__ACTIONS TO TAKE__.
**1.** From the Paxata Connector page below, list the three hierarchical levels of configuration in order from highest to lowest.
**2.** According to the Paxata Connector page below, who typically creates and manages the Connector Configuration level?
**3.** Write the next part of the Paxata Connector page below, picking up after its final sentence.
Segment Start: EXCERPT PROVIDED
(warning) The Data Prep (Paxata) documentation is now available on the DataRobot public documentation site. See the Data Prep section for user documentation and connector information. After the 2021.2 SP1 release, the content on this site will be removed and replaced with a link to the DataRobot public documentation site.

Paxata Connector Setup Overview

What are Paxata Connectors?

Every story at Paxata starts and ends with Connectors. Being able to do Data Preparation is only valuable if you can get the data you need to prep and then can send that data where you need it after it’s been prepped. Paxata Connectors are the tools for getting data into and out of Paxata.

Benefits of Paxata Connectors

Business-User-Friendly Data Access

Accessing data on disparate systems isn’t very complicated for coders; most databases, file stores, web services, etc have well-developed, code-friendly interfaces that adhere to industry standards. 

Data Integration is Hard for Non-coding Users

At Paxata, we’ve devoted a lot of resources to tackling this problem and opening up as many data sources as possible to non-coding users. 

  • As one user shared with us, before Paxata, “Data on Hadoop is as good as data on the moon”.
  • Our goal is that a business analyst (non-coding user) can access any data in the organization they are authorized to use.

Browsing vs. Querying

One core aspect of enabling non-coding users is the browsing interface. Where other data prep or ETL solutions rely on SQL queries, every data source in Paxata can be browsed and data can be imported with clicks. 

Control & Governance

The business environment is significantly more fluid than IT infrastructure typically accommodates, but still, certain people should only have access to certain information and should only be able to send that information to certain places. The Connector framework allows large and complex organizations to ensure users can access only the information granted to them and can be configured simply for smaller organizations where speed and self-service are a priority.

Setup of Paxata Connectors

Three Layers of Configuration

When setting up a Connector, there are three hierarchical levels of configuration, from highest to lowest: “Connector,” “Data Source,” and “Session.” If a field is filled out at a higher level, it won’t need to be filled out again downstream. Some fields may be alterable at a later stage, but that varies greatly across the Connectors. 

Connector Configuration:

This level is typically created and managed by an Admin or IT and it exists to:

  • Make a given Connector available to specific groups of users
  • Allow an administrator to enter information that users won’t know and/or that will be the same across all users/data sources that rely on the Connector Config.
  • It also allows an Admin to keep sensitive information secure from users who shouldn’t have access, e.g. an SSH Key.
Data Source Configuration:

This level is typically created and managed by either individual users or admins, depending on how access to the source system data is being managed and it exists to:

  • Contain all persistent configuration not already captured at the Connector Config level.
    • Typically, this includes everything except for user credentials supplied at runtime for a shared Data Source Config.
Session Configuration:

This level is almost exclusively managed by individual users or ignored if not required and it exists to:

  • Capture information at runtime of import/export.
Segment End: EXCERPT PROVIDED
Segment Start: MATERIAL SHOWN
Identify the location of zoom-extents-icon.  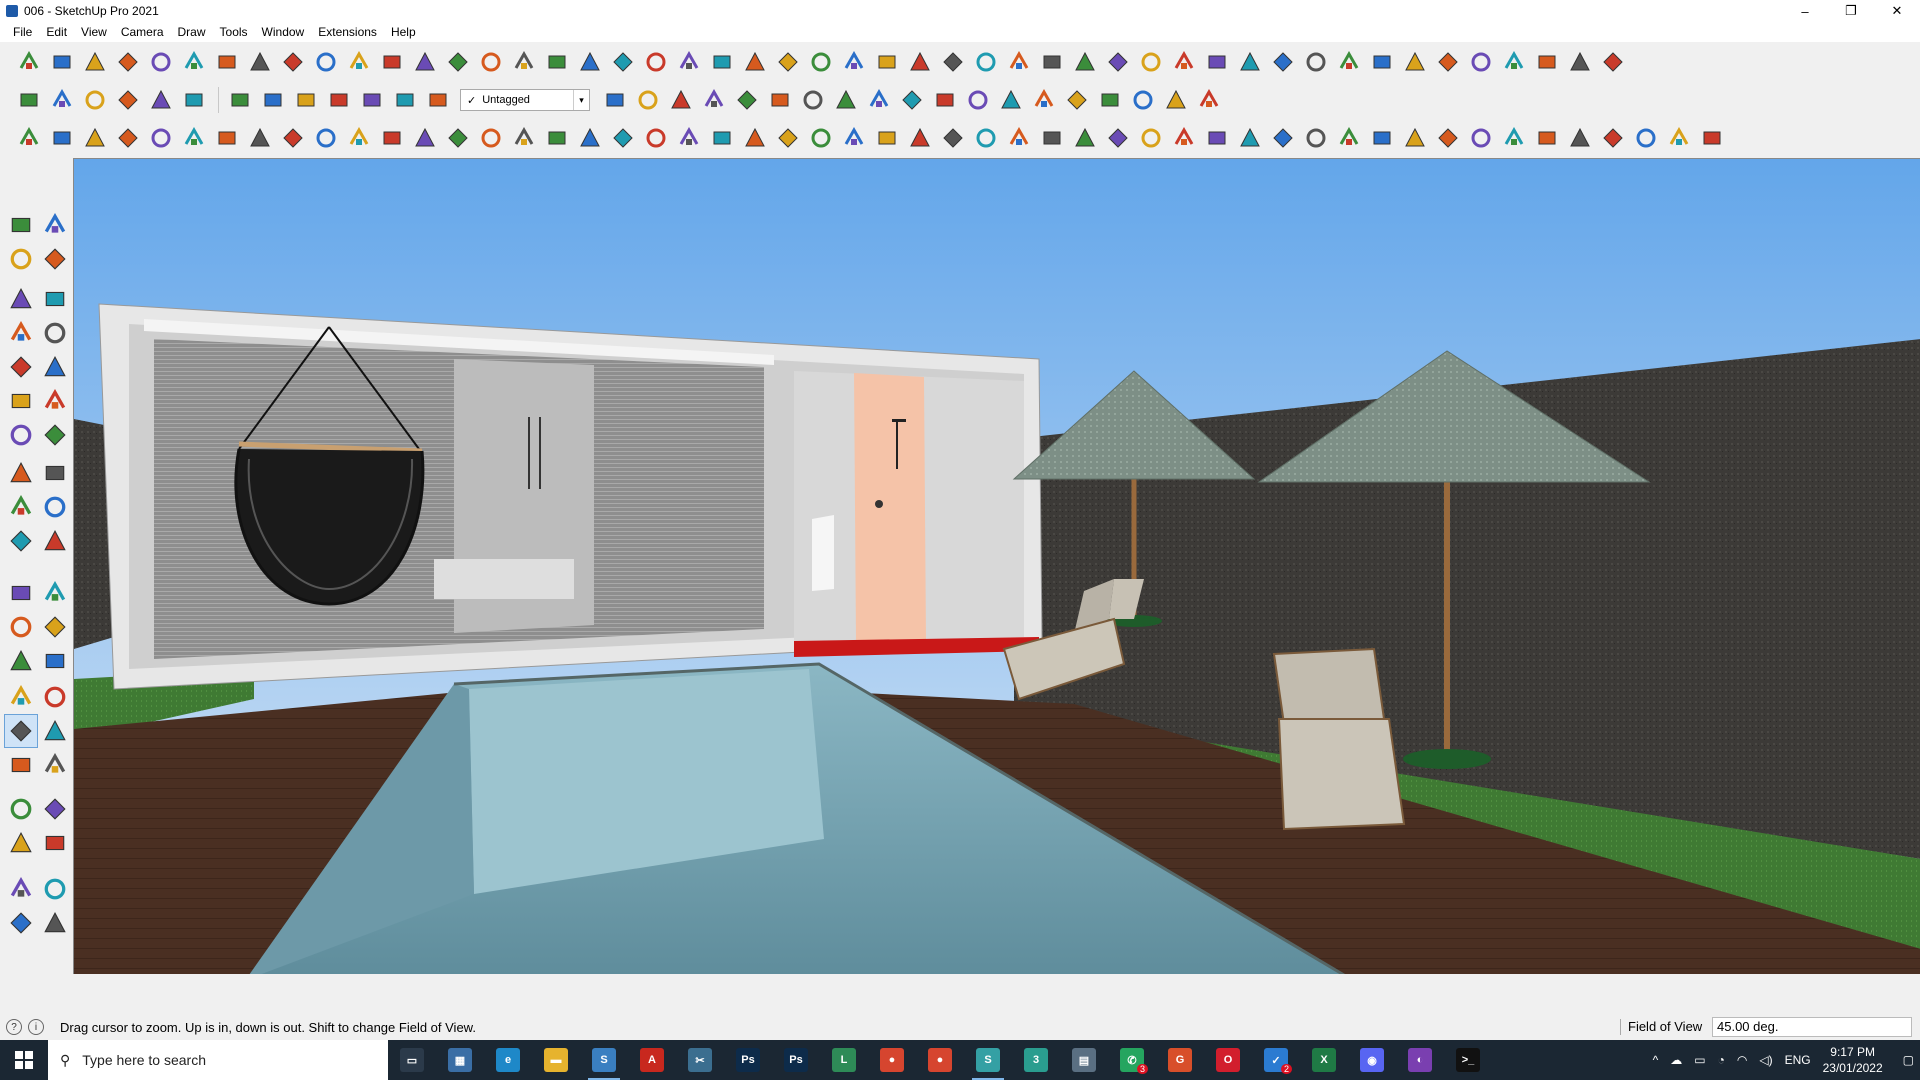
Segment End: MATERIAL SHOWN
Segment Start: MATERIAL SHOWN
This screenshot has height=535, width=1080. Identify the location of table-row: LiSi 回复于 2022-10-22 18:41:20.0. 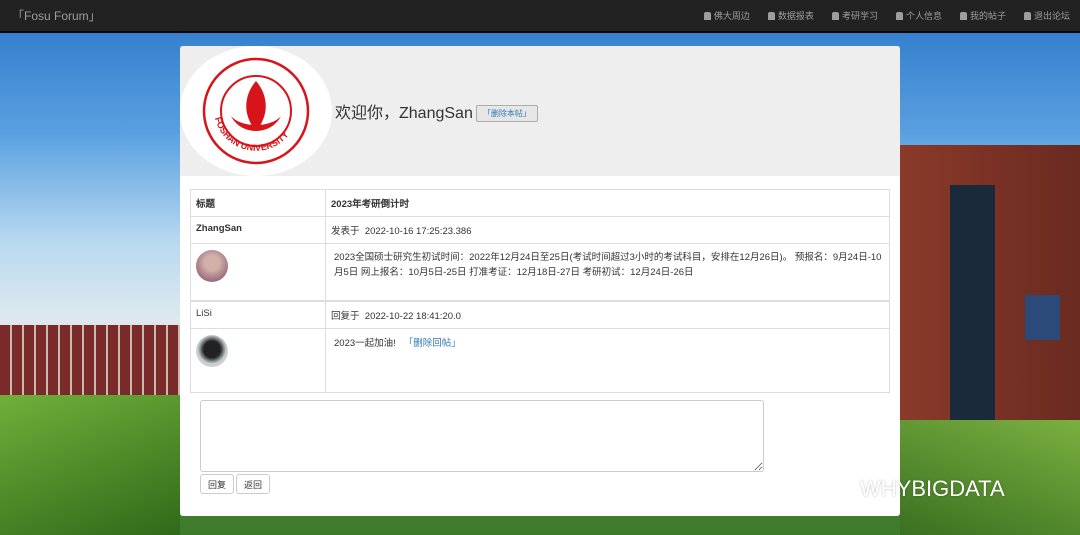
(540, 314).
Segment End: MATERIAL SHOWN
__ANSWERS BY ITEM NUMBER__.
**1.**
1. Connector
2. Data Source
3. Session

**2.** An Admin or IT.

**3.**
    • Typically, this is limited to user credentials.

Sharing Controls

  • Connector & Data Source Configs can be shared with groups within your tenant.
  • These sharing controls also allow you to specify if members of the specified groups can Read, Update, or Delete the configuration and whether the users may perform imports and/or exports with the configuration.

Example Setups

The following are a few examples of business situations and how the Connector Framework can be set up to accommodate the needs of each team.

Example 1:

Business Situation: IT-managed SFTP Server authenticated by “SSH Key with Passphrase” where the key and passphrase are held by IT and several teams will need access to different directories.

Setup: 

  • Connector Config
    • IT will create one Connector Config and fill out SFTP Host & Port, SSH Key & Passphrase.
    • Sharing: None
  • Data Source Config
    • Create a new Data Source for each team, specify the appropriate Root Directory.
    • Sharing: Share each fully-configured Data Source as Read-only with the corresponding team and allow imports & exports if appropriate.
  • Session Config
    • N/A

Benefits of this approach:

  • If the credentials change, they only need to be managed in one place.
  • IT can manage credentials and keep them private from users.
  • Each team has the access they need without having to manage access control on the data source itself.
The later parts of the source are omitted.